> Your instructions: Where the string "computer" shows up in a line of the records, copy that line.

> Given records:
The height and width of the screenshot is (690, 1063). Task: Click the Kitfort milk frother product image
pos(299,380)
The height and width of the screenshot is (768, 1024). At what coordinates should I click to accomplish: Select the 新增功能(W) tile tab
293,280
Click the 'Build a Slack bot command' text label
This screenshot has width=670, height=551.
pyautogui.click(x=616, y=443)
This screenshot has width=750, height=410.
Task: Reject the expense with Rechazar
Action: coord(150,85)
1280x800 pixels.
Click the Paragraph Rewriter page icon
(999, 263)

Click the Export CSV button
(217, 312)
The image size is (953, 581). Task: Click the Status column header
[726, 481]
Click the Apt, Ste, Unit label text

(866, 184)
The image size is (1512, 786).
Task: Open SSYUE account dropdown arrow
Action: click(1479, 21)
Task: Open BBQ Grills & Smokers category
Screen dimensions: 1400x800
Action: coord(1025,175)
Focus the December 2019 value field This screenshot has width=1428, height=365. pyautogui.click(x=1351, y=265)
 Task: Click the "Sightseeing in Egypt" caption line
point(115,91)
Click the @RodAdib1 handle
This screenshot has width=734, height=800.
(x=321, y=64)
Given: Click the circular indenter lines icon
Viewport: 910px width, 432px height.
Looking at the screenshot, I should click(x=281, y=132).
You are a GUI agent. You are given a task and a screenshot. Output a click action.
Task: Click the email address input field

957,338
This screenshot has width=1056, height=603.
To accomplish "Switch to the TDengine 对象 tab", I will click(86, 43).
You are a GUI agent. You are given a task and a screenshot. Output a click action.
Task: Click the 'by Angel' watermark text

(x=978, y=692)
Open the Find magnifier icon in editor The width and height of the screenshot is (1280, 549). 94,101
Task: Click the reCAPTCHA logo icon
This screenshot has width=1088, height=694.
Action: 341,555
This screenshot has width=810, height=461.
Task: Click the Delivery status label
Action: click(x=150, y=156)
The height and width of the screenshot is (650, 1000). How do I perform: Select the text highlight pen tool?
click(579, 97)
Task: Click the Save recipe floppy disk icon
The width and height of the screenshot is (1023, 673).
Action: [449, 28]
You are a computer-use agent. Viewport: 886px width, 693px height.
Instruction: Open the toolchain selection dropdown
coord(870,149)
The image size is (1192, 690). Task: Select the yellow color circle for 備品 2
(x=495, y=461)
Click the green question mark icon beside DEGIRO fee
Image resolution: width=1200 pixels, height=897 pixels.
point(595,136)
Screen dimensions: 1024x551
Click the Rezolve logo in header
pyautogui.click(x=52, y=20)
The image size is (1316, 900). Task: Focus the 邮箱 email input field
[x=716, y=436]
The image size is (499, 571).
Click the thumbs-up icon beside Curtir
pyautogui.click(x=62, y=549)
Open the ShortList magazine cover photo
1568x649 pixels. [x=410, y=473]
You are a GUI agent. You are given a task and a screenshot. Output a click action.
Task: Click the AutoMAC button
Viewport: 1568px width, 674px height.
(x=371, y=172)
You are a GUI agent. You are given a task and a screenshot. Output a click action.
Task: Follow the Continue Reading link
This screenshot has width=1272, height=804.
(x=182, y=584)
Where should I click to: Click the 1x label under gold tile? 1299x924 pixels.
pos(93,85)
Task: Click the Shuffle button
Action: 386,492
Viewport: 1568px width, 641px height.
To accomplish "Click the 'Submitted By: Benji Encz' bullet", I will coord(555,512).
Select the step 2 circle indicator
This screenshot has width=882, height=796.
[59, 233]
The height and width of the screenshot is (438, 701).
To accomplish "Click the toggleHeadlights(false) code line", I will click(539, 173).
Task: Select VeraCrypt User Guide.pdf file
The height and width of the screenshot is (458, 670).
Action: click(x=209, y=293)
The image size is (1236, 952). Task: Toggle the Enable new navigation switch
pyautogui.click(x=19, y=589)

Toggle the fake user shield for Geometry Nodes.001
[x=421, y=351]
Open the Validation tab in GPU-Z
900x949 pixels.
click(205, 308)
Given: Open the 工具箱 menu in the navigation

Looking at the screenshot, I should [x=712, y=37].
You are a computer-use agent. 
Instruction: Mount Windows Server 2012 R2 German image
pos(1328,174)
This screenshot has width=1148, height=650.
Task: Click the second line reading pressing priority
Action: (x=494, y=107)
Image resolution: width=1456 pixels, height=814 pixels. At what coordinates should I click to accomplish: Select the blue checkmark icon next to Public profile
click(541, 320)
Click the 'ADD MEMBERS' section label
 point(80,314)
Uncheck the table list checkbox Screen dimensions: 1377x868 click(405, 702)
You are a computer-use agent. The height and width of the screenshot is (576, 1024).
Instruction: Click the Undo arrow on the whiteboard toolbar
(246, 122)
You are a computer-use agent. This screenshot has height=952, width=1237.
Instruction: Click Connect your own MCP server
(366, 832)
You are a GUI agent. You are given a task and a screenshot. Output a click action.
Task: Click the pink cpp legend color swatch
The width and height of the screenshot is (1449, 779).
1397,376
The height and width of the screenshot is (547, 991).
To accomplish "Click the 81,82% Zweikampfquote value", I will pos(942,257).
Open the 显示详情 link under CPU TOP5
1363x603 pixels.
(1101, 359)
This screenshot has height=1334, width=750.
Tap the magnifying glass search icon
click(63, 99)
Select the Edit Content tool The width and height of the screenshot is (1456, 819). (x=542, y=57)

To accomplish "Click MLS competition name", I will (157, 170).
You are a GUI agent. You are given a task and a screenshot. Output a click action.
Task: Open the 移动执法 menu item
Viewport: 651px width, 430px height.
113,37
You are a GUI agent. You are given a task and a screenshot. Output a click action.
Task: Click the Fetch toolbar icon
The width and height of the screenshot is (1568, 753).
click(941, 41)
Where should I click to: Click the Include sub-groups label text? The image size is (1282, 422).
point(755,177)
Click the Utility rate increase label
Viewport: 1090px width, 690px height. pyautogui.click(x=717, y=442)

> Solution to this problem:
You are a computer-use agent. Viewport: 886px width, 693px height.
You are a computer-use agent. 
You are a computer-use agent. The height and width of the screenshot is (576, 1024).
You are a computer-use agent. This screenshot has height=952, width=1237.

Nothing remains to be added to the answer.